Overall, deaths from cancer began slowly dropping in the 1990s, and Monday's report shows the trend holding. Among men, cancer death rates dropped by 1.8 percent a year between 2000 and 2009, and by 1.4 percent a year among women. The drops are thanks mostly to gains against some of the leading types — lung, colorectal, breast and prostate cancers — because of treatment advances and better screening.


The news isn't all good. Deaths still are rising for certain cancer types including liver, pancreatic and, among men, melanoma, the most serious kind of skin cancer.


Preventing cancer is better than treating it, but when it comes to new cases of cancer, the picture is more complicated.

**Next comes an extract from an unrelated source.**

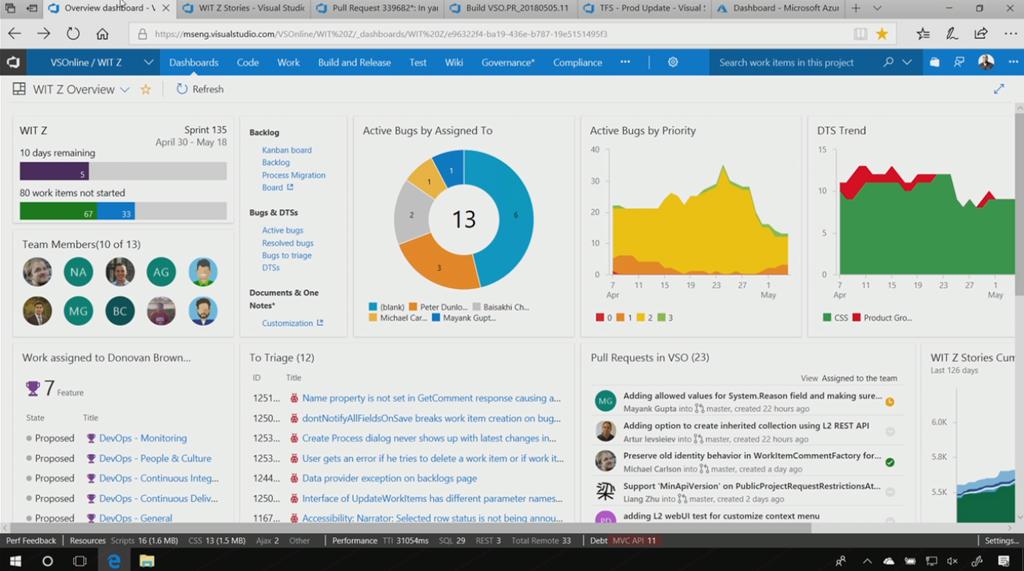Click the green CSS legend swatch in DTS Trend

pyautogui.click(x=826, y=318)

Cancer incidence is dropping slightly among men, by just over half a percent a year, said the report published by the Journal of the National Cancer Institute. Prostate, lung and colorectal cancers all saw declines.


But for women, earlier drops have leveled off, the report found. That may be due in part to breast cancer. There were decreases in new breast cancer cases about a decade ago, as many women quit using hormone therapy after menopause. Since then, overall breast cancer incidence has plateaued, and rates have increased among black women.


Another problem area: Oral and anal cancers caused by HPV, the sexually transmitted human papillomavirus, are on the rise among both genders. HPV is better known for causing cervical cancer, and a protective vaccine is available. Government figures show just 32 percent of teen girls have received all three doses, fewer than in Canada, Britain and Australia. The vaccine was recommended for U.S. boys about a year ago.


Among children, overall cancer death rates are dropping by 1.8 percent a year, but incidence is continuing to increase by just over half a percent a year. Brawley said it's not clear why.